Alexander Varshavsky
Wolf Prize Laureate in Medicine 2001

The Prize Committee for Medicine has unanimously decided that the Prize for 2001 be jointly awarded to: Alexander Varshavsky and Avram Hershko.
Alexander Varshavsky
California Institute of Technology
Pasadena, California, USA
“for the discovery of the ubiquitin system of intracellular protein degradation and the crucial functions of this system in cellular regulation.”
Hershko and Varshavsky stand out in their seminal contributions to the discovery of both the mechanism and the functions of ubiquitin-dependent proteolysis.
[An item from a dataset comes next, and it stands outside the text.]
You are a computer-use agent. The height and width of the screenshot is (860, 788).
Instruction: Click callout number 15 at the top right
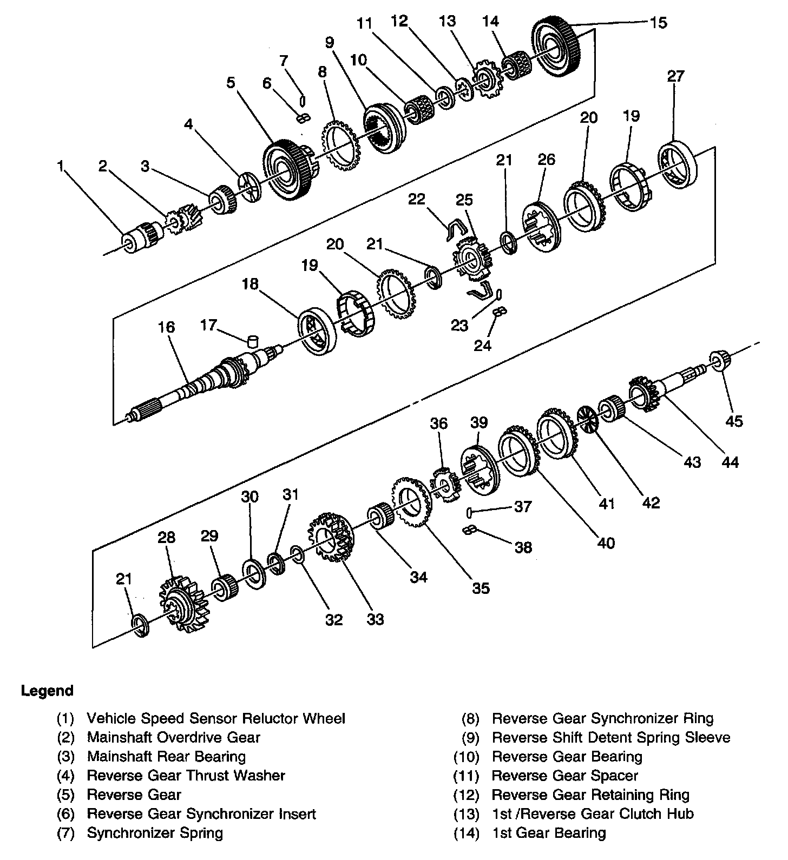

Professor Alexander Varshavsky coming from a separate, more biological angle, began studies on histone protein modifications. His discovery that the ubiquitin-activating enzyme was defective in murine ts85 cells, provided the first important demonstration that the ubiquitin system plays an essential role in cell physiology. Soon thereafter, using yeast genetics, Varshavsky demonstrated that ubiquitin conjugation enzymes regulated DNA repair and cell cycle processes. These studies by Varshavsky demonstrated that the ubiquitin directed proteolysis system plays a key role in cellular regulation and provides biological significance to Hershko’s biochemistry.
The discovery by Hershko and Varshavsky that ubiquitin-dependent proteolysis is a fundamental regulatory process, impacts on virtually all aspects of modern biology.